A group of data scientists used linear regression modeling to examine the impact of NBA, MLB, English Premier League soccer, and Indian Premier League cricket teams’ past success to predict the outcome of games during the season. The results were astonishing.
Using different variables like player tendencies, and key statistical averages like points, assists, goals, shots per game, but most importantly, the number of times a pair of players were part of the same winning team, the rate of correctly predicted games increased between 2 and 7 percent. What’s most interesting is that the results held up across different sports cultures. Could the same concepts and algorithms be transferred into the corporate world? Some businesses already are.
To produce stats that contribute to a team’s success, like Steph Curry’s points per game or Deloitte CEO’s Punit Renjen’s quarterly revenue goals, differences among team members need to be addressed to create synergy and gain a competitive advantage. According to Harvard Business Review article, “Pioneers, Drivers, Integrators, and Guardians,” Deloitte created a system called Business Chemistry that identifies these four primary work styles for accomplishing shared goals, aligning the right mix of tendencies in each team.
The first category they identified, pioneers, value possibilities, spark energy and imagination and believe risks are worth taking. The second, guardians value stability and bring logical order and rigor. The next one, drivers, use logic and data to value challenge and generate momentum. Lastly, integrators value connection among relationships and draw teams together.
Each of the styles is different from the others, but they’re not necessarily different in measure or value. What’s important, is getting the correct combination of styles, a strategy HR departments (like Deloitte) and professional sports teams (like the Warriors) are increasingly working on.
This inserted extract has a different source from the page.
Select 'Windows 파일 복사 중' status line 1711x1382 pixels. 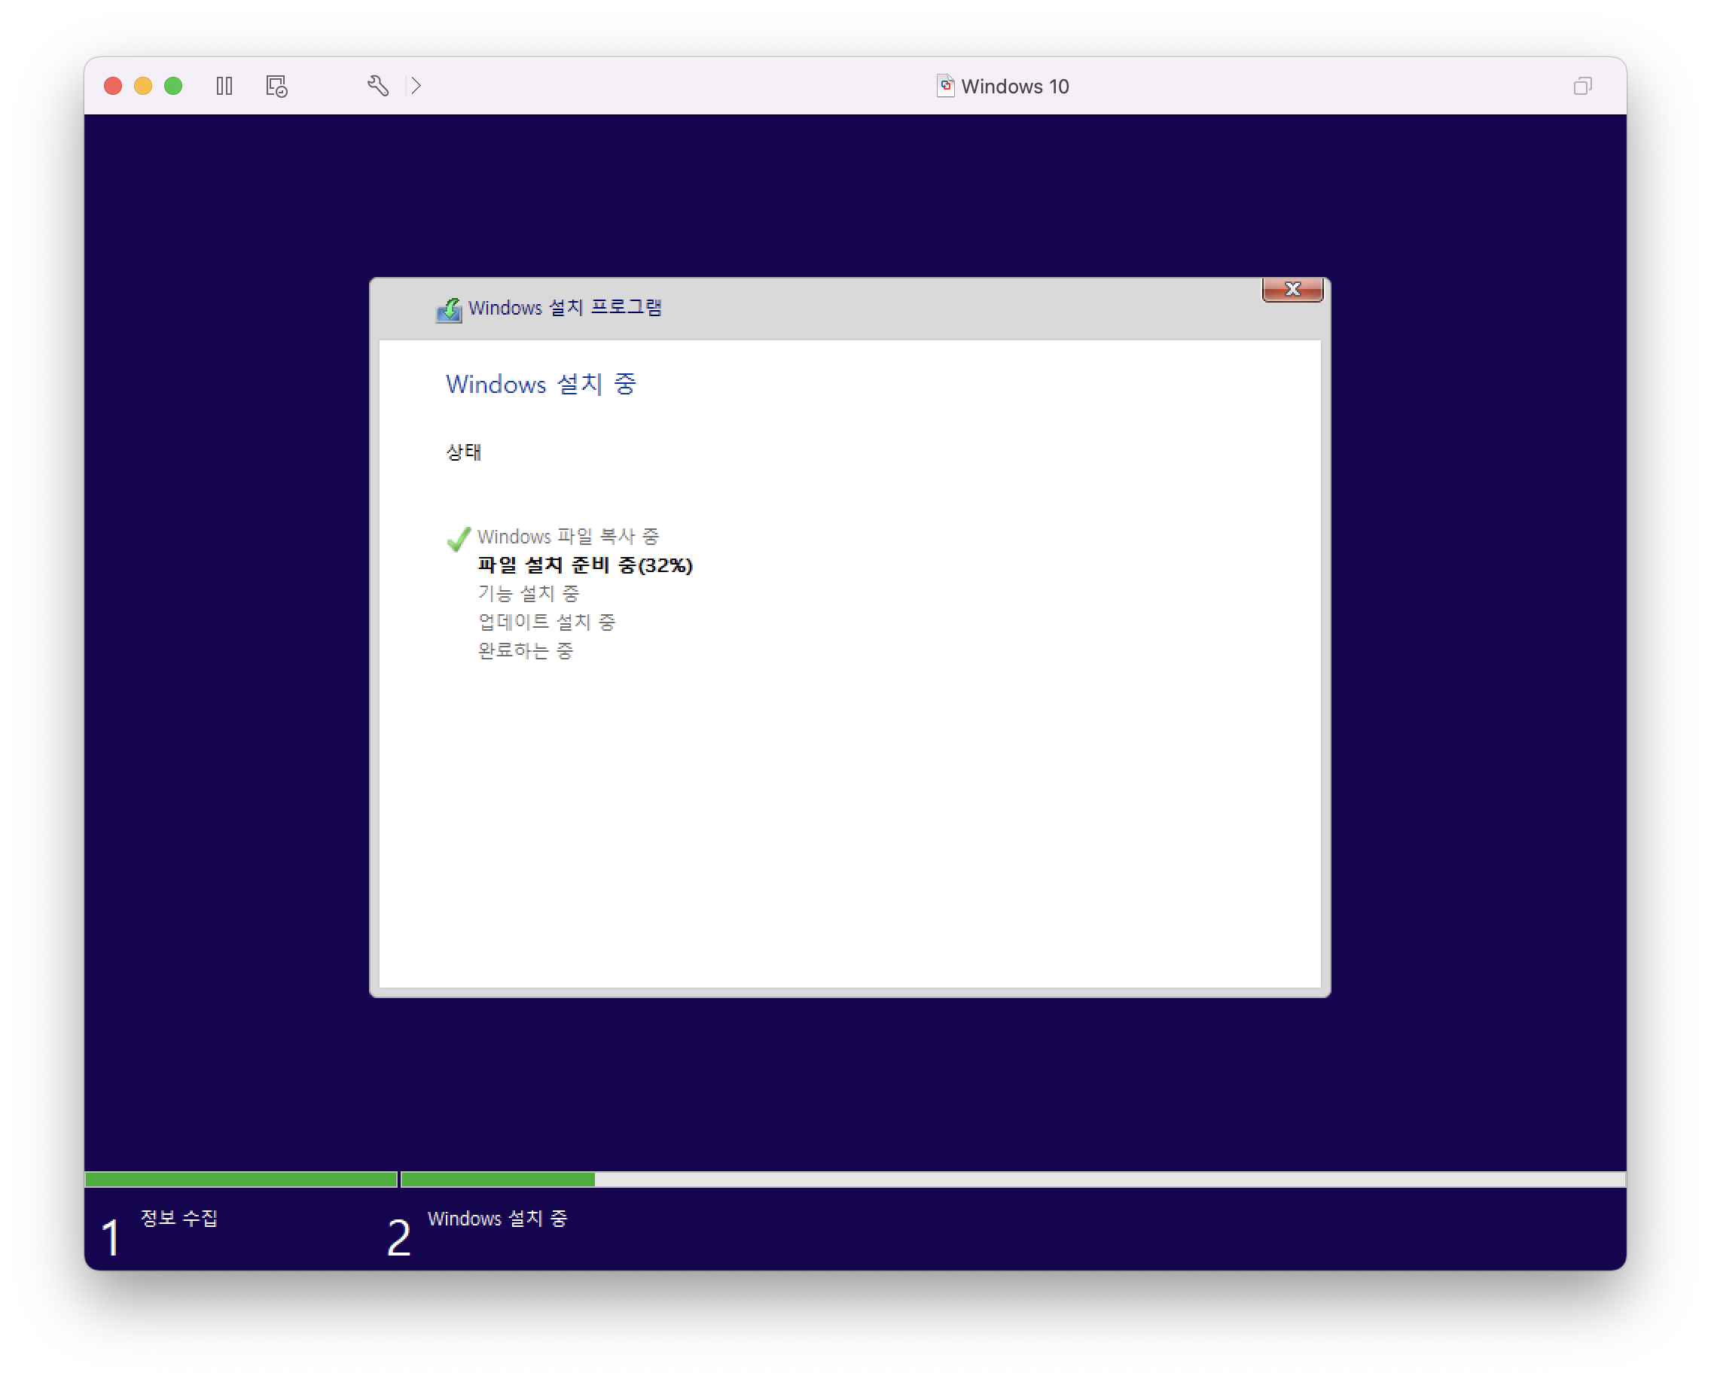point(568,537)
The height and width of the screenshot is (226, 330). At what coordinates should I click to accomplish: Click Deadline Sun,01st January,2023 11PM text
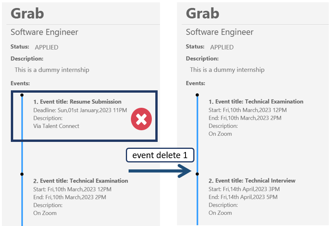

For example, Guardians are generally more reserved than Drivers—but both types are very focused, which can help them find common ground. (Think Steph Curry’s aggressive passing tendencies compounded with Clay Thompson’s consistent shot percentage).
By pulling different styles closer—having them collaborate on small projects and then take on bigger ones if it’s working out—you can create complementary partnerships on your teams. This is known as the synergy effect, where 2 + 2 = 5, a larger result than the sum of its counterparts.
In describing their view on team chemistry, Deloitte article, “Business Chemistry, Using science to Improve the Art of Business Relationships,” stated “an analysis of team composition provides perspective on relative strengths and areas of misalignment to understand how to utilize each individual’s natural tendencies best while leveraging the overall group makeup to achieve goals.”
So what happens when you align the right number of qualified tendencies among a team and tell them to win a game or sell a product? Those teams may just become the next Texas Tech, Deloitte, NASA, or Golden State Warriors.